COSA FARE: Nel brano sugli italiani dei Toronto Blizzard, spiega in una o due frasi perché Francesco Morini partì per Toronto.

BRANO:
^^^^^^^^

La strada l’aveva mostrata l’amico Francesco Morini, che per primo affrontò il viaggio transoceanico con destinazione Toronto, rispondendo alla chiamata di un amico viareggino di nome Tonelli, uno che davvero aveva trovato l’America e aveva accumulato una fortuna facendo il costruttore. Così, le prime 22 presenze “made in Italy” nella storia dei Toronto Blizzard, nel lontano 1981, le mise a registro lui. Lo seguì a ruota, un anno dopo, Giampaolo Boniperti, figlio di Giampiero. Bobby Gol decise di affrontare l’avventura nel 1983, il tempo di indossare per l’ultima volta la maglia bianconera, un addio sfortunato, nella finale di Coppa dei Campioni contro l’Amburgo.

^^^^^^^^

I DATI:
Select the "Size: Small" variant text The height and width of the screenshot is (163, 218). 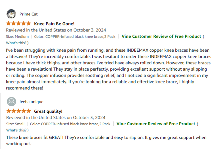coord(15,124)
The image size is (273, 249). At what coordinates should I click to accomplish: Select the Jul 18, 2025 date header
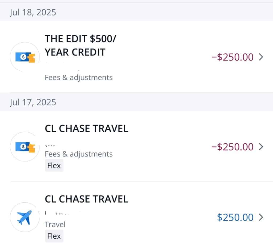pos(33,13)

^^^^^^^^

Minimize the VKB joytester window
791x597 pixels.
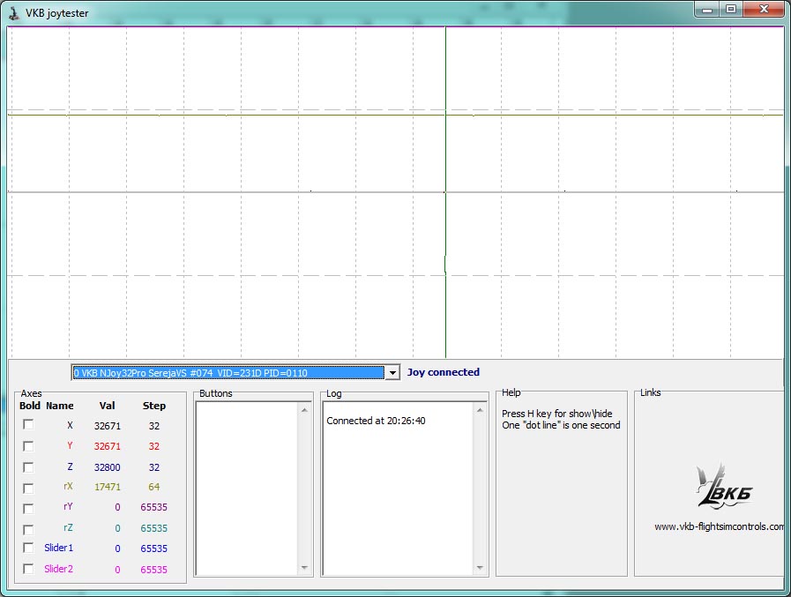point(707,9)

^^^^^^^^

RISPOSTA: Francesco Morini partì per Toronto per rispondere alla chiamata di Tonelli, un amico viareggino. Tonelli aveva fatto fortuna come costruttore.